A suspensão de Dedé está atrelada a conclusões da Comissão de Ética sobre sua responsabilidade em danos à imagem do clube. Em particular, ele é acusado de ter permitido a atuação da FGoal no clube social sem um contrato formal, além de ter assinado uma declaração que foi utilizada contra o São Paulo em ação judicial. A sessão de julgamento ocorrerá no dia 13 de julho, mas ainda não foi definido quem irá presidi-la.

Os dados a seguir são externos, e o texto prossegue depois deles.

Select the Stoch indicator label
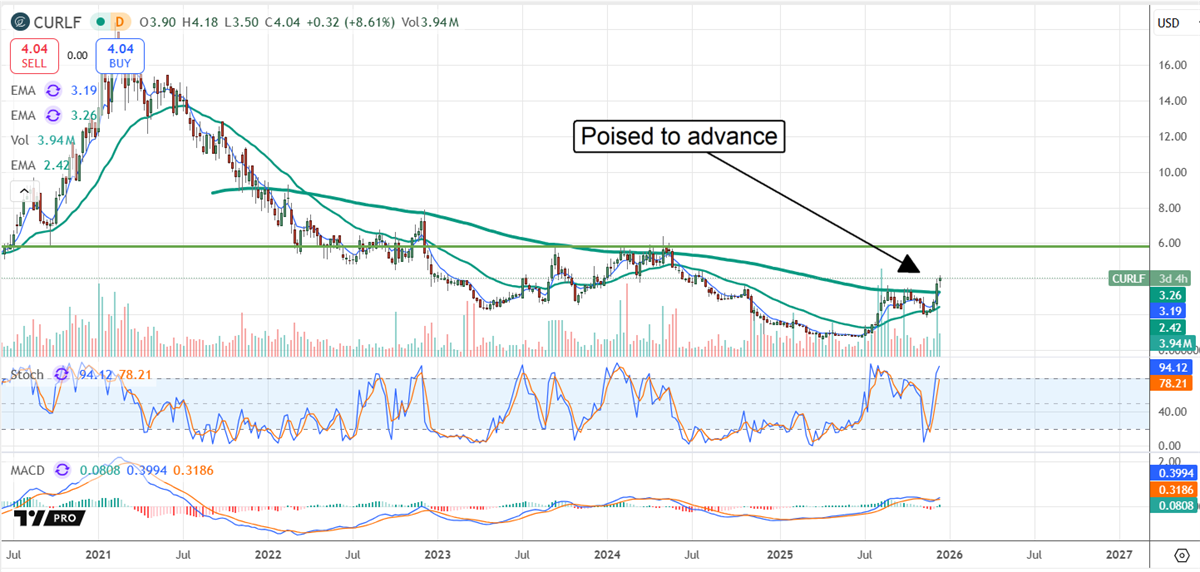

Olten Ayres justificou seu impedimento com base em um contato telefônico que teve com Dedé, onde foram discutidos detalhes do processo de julgamento e outros assuntos. A decisão deste dirigente visa garantir que o processo se desenrole com total imparcialidade, afastando qualquer possibilidade de questionamentos sobre a lisura da condução dos trabalhos.
Além das implicações administrativas, a rescisão unilateral do contrato com a FGoal em fevereiro, que se baseou em alegações de saques indevidos, traz um pano de fundo significativo para o caso. Durante o período em que Dedé ocupou o cargo de diretor social do clube, o contrato com a empresa foi contestado devido a questões financeiras e a gestão dos serviços prestados.
A FGoal contesta a rescisão, afirmando que suas ações tinham a anuência do então diretor social e que a decisão do São Paulo foi influenciada por razões políticas. A empresa também já havia protocolado ações judiciais contra o clube, alegando que as permissões dadas a ela foram validamente discutidas e autorizadas com a diretoria financeira do clube.
O desdobramento dessas questões não só impacta a imagem do clube, como também traz à tona debates sobre a governança e a transparência nas operações administrativas do São Paulo. A condução do julgamento será um teste crucial para o comprometimento do clube com seus princípios éticos e estatutários.
Com a votação se aproximando, a expectativa é que a decisão dos conselheiros reflita uma postura firme diante da necessidade de se manter a integridade institucional. A análise do caso Dedé poderá ter repercussões significativas na gestão do clube e na confiança dos associados.